Virgin America shared more details today on its partnership with in-flight wireless broadband provider AirCell -- air-to-ground wireless internet will be available on all VA flights "sometime in 2008," and will be offered two ways: BYOD (bring your own device, laptops or pdas or whatever), and also through the inflight entertainment system called Red.
AirCell also has a deal in the works with American Airlines for air-to-ground wireless, but from what I can suss out in the press release, two things make the VA deal different.
First, every single VA plane will have the connectivity, not just a chosen few. AA may be planning the same, eventually, but VA's committing to it from the start.

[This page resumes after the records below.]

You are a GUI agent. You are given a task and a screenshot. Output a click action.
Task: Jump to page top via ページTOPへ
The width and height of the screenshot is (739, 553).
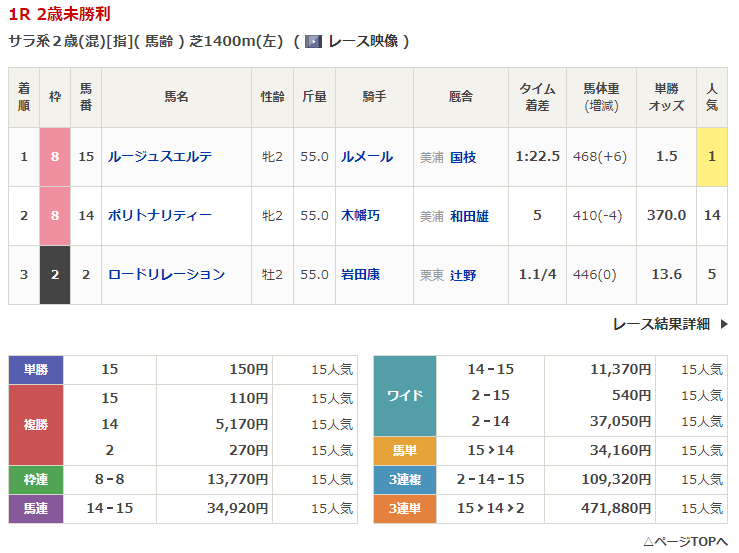[685, 541]
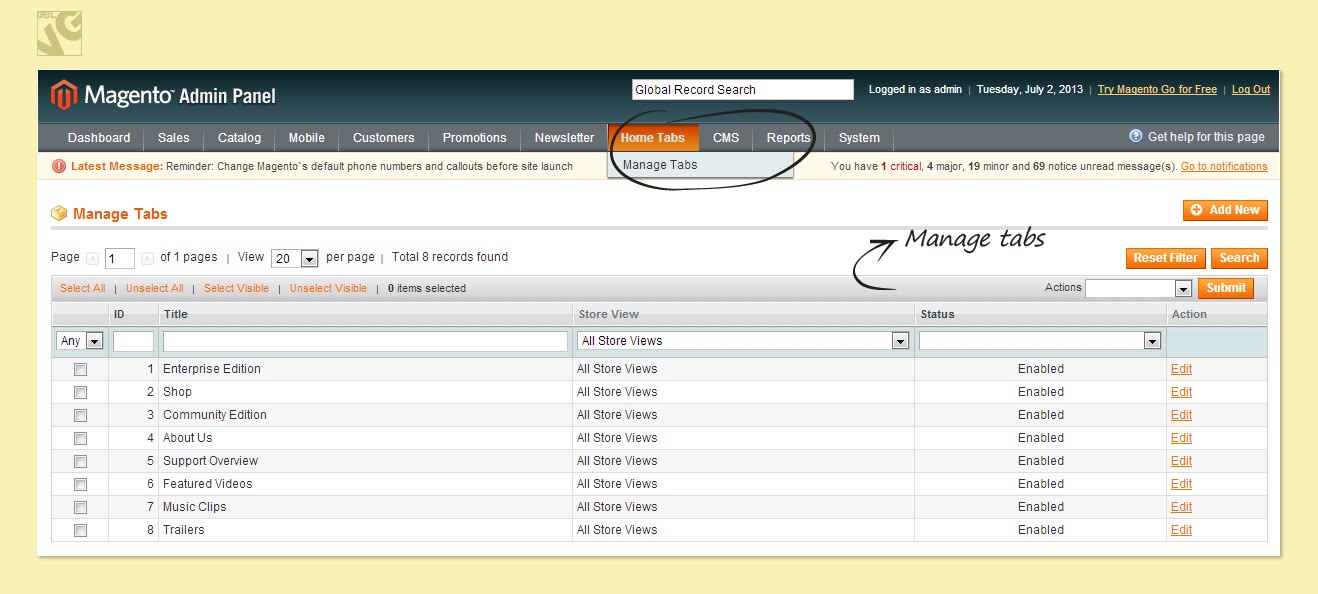This screenshot has width=1318, height=594.
Task: Click the watermark logo in top-left corner
Action: click(x=59, y=33)
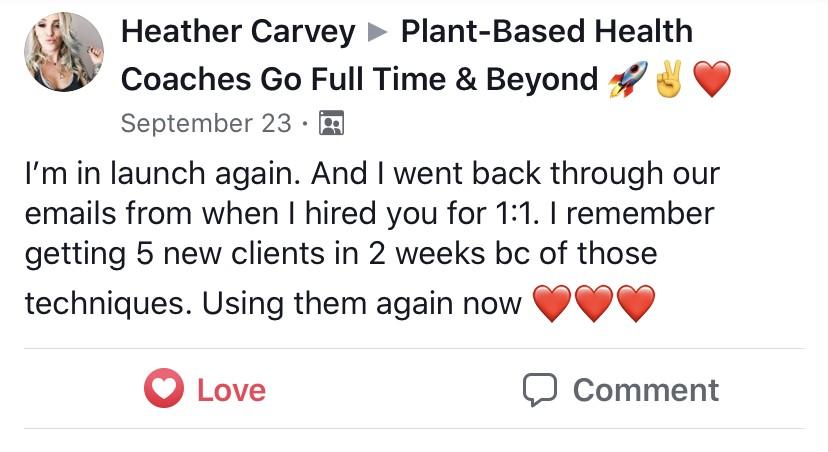Open Heather Carvey's name link

pyautogui.click(x=237, y=32)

But even more interesting -- through "Red," VA will also be offering what amounts to a fleet-wide, airborne social network. Guests on one plane will be able to interact with other guests on that plane -- and with flyers on other planes within the VA fleet -- using Red. As I understand it, they've got some pretty ambitious plans in the works for in-flight interactivity. This could get really interesting.
Snip from joint press release issued just now by AirCell and VA:
Customized for Virgin America, the system is anticipated to allow guests to connect to the internet with the AirCell Broadband Service, using either their Red™ seatback video screens or their own wifi enabled portable gaming devices, laptops, PDAs or Smartphones. As such, in addition to the many entertainment choices currently offered by Red™ guests will be able to check and send web-email from their seatbacks through Red™’s TALK -- the airline’s onboard chat system -- using popular instant messaging services such as MSN®, Google® talk, Yahoo! ® Skype, and AIM®.
“We believe that broadband connectivity on our planes will help enhance the inflight experience for our guests,” said Charles Ogilvie, Virgin America’s Director of Inflight Entertainment & Partnerships. “Whether it’s IMing with your friends, updating your blog, getting a stock quote, sending photos from your trip to friends, watching a movie or sending a work email, we plan to make it all available on a Virgin America plane.”
Link to press release.
Previously on Boing Boing:
Update: Dan Gillmor rightfully scolds us for adopting a popular marketing term in this post. He says:
You're not a guest if you're paying... This drives me nuts. First the hotels pretend we're "guests" and now Virgin
America is trying to pull the same thing. Please don't buy this language switcheroo.